Esophageal Translational Research Laboratory
Tony E. Godfrey, PhD and Jeffrey H. Peters, MD
National Cancer Institute statistics report that 14,520 people will be diagnosed with esophageal cancer in 2005, and 13,570, or 93% are expected to die from it. Clearly, curing this disease is a challenge. Esophageal adenocarcinoma is the fastest growing cancer in the USA. Its primary risk factor is Barrett's esophagus (BE) which develops in a 10-15% of patients with gastroesophageal reflux disease.
The prevalence of Barrett's esophagus (BE), a premalignant epithelium and esophageal adenocarcinoma, have risen rapidly over the past two decades. Barrett's esophagus is characterized by the replacement of the normal esophageal squamous epithelium with a metaplastic epithelium resembling a more distal intestinal type. It is known to occur almost exclusively in patients with gastroesophageal reflux disease (GERD). The anatomy, physiology and reflux characteristics distinguishing patients with and without Barrett's esophagus were extensively investigated over the decades of the 1980's and 1990's. The presence of bile acids in the refluxed material has been consistently observed in patients with Barrett's esophagus strongly suggesting that they are important in its pathogenesis. The exact molecular mechanisms underlying this intestinal metaplastic and/or differentiation process remains largely unknown however.
Experimental studies have led to the widely accepted theory that Barrett's esophagus is an acquired metaplastic condition in which the stem cells of esophageal squamous epithelium or esophageal submucosal glands undergo altered differentiation leading to formation of intestinal columnar epithelium containing goblet cells. Although the molecular changes underlying the neoplastic development of Barrett-associated adenocarcinoma have been widely studied, little is known about the molecular pathways that induce and maintain the metaplastic process that is phenotypically seen as Barrett's esophagus. Recent evidence would suggest that a key step in the intestinal metaplasia characterizing Barrett's epithelium is the induction of a transcription factor known as CDX2.

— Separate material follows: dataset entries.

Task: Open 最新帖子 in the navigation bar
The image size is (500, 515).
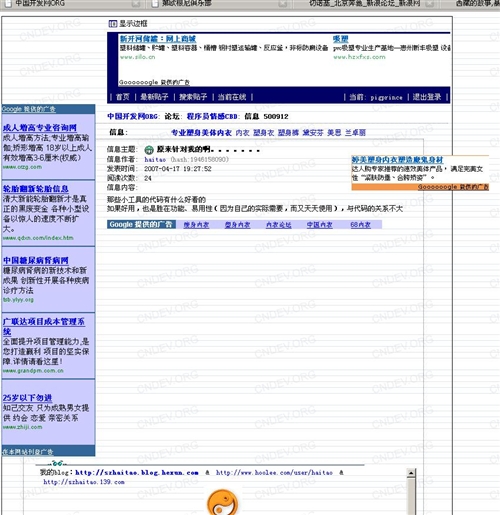Action: point(154,97)
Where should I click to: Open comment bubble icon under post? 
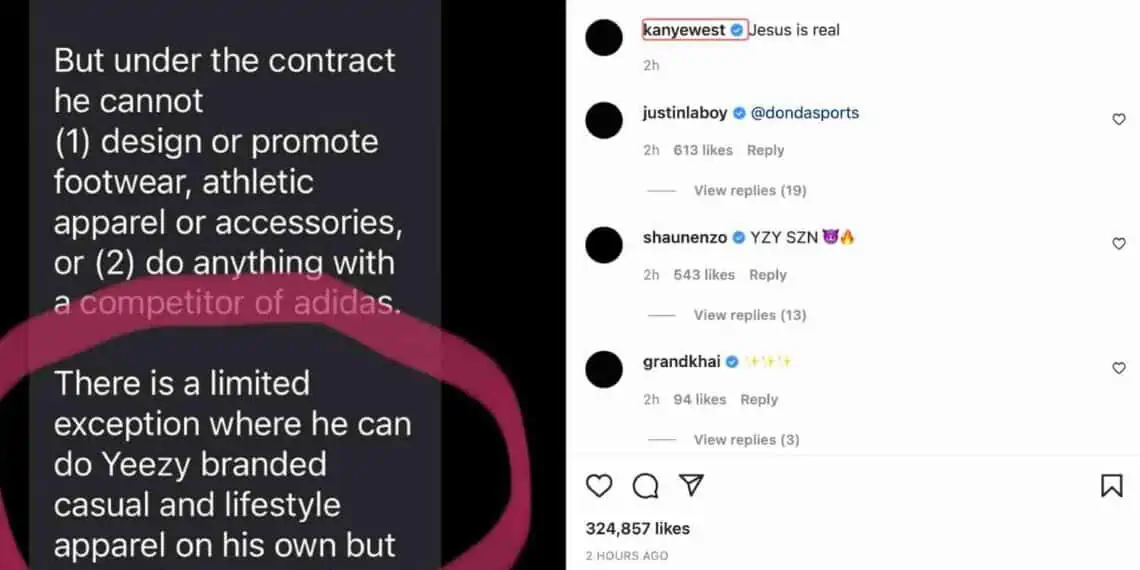645,486
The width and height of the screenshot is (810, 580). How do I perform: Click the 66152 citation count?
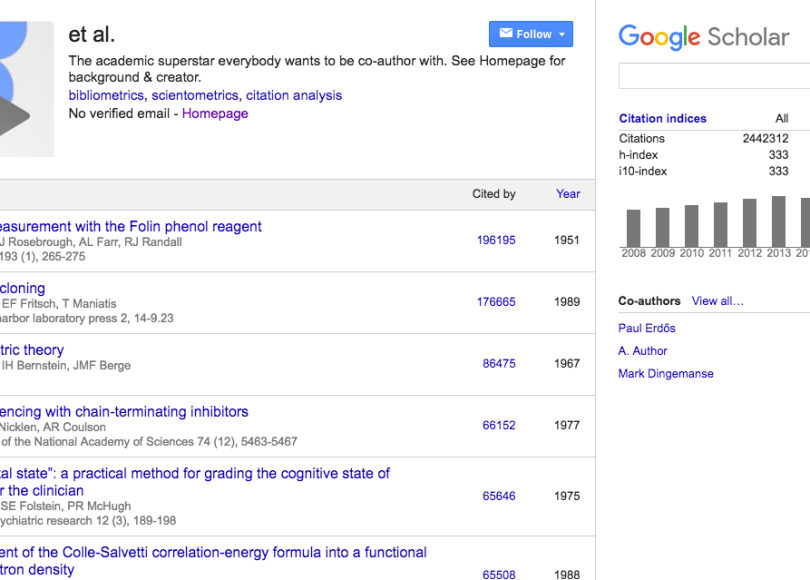click(499, 425)
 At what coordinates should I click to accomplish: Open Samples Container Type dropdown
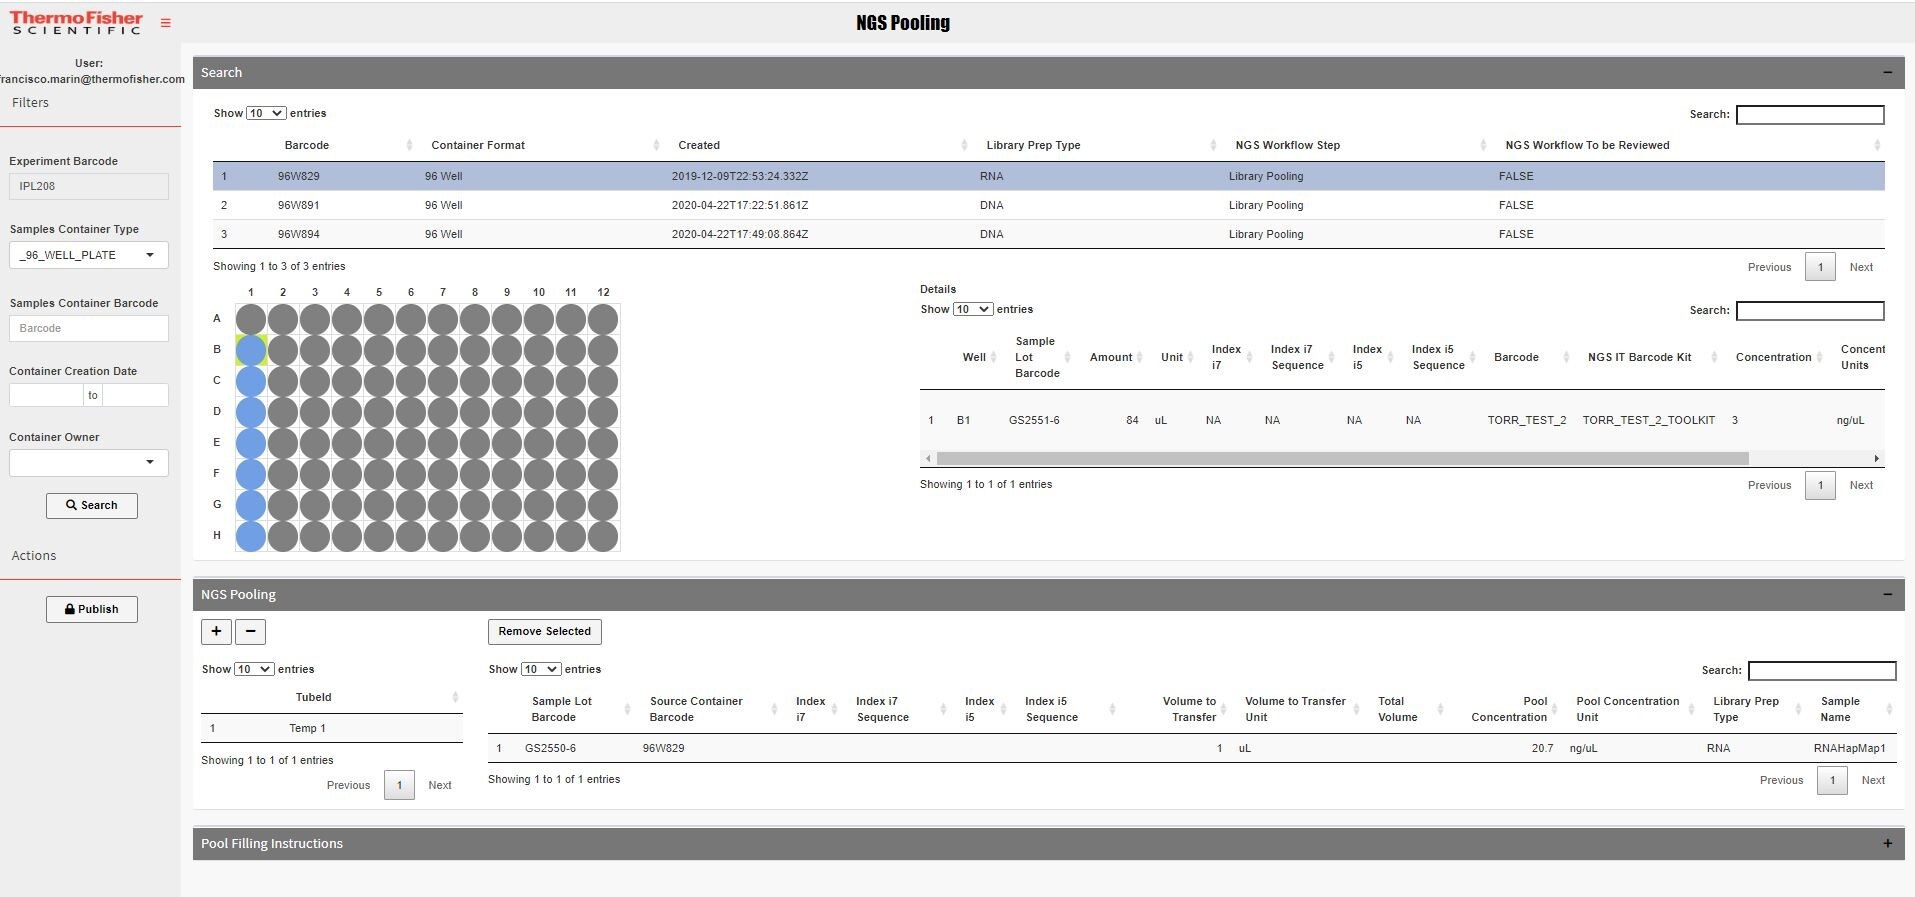coord(89,255)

Caudal-related homeobox 2 (CDX2) is a homeobox transcription factor that plays an important role in the early differentiation and maintenance of intestinal epithelium. Immunohistochemical staining studies have recently confirmed that CDX2 protein is overexpressed in human Barrett's epithelium, indicating that this intestinal transcription factor may be an early feature of intestinal metaplasia during the development of BE
The aim of the Department of Surgery esophageal translational research laboratory is to study the molecular pathogenesis of Barrett's epithelium including the signal transduction pathways involved in induction of CDX2 by components of gastroesophageal reflux. Elucidating the mechanisms and components involved may help in designing tests to detect the early onset of esophageal adenocarcinoma, identifying targets for treatment and potentially prevent the development of Barrett's esophagus in the population at risk.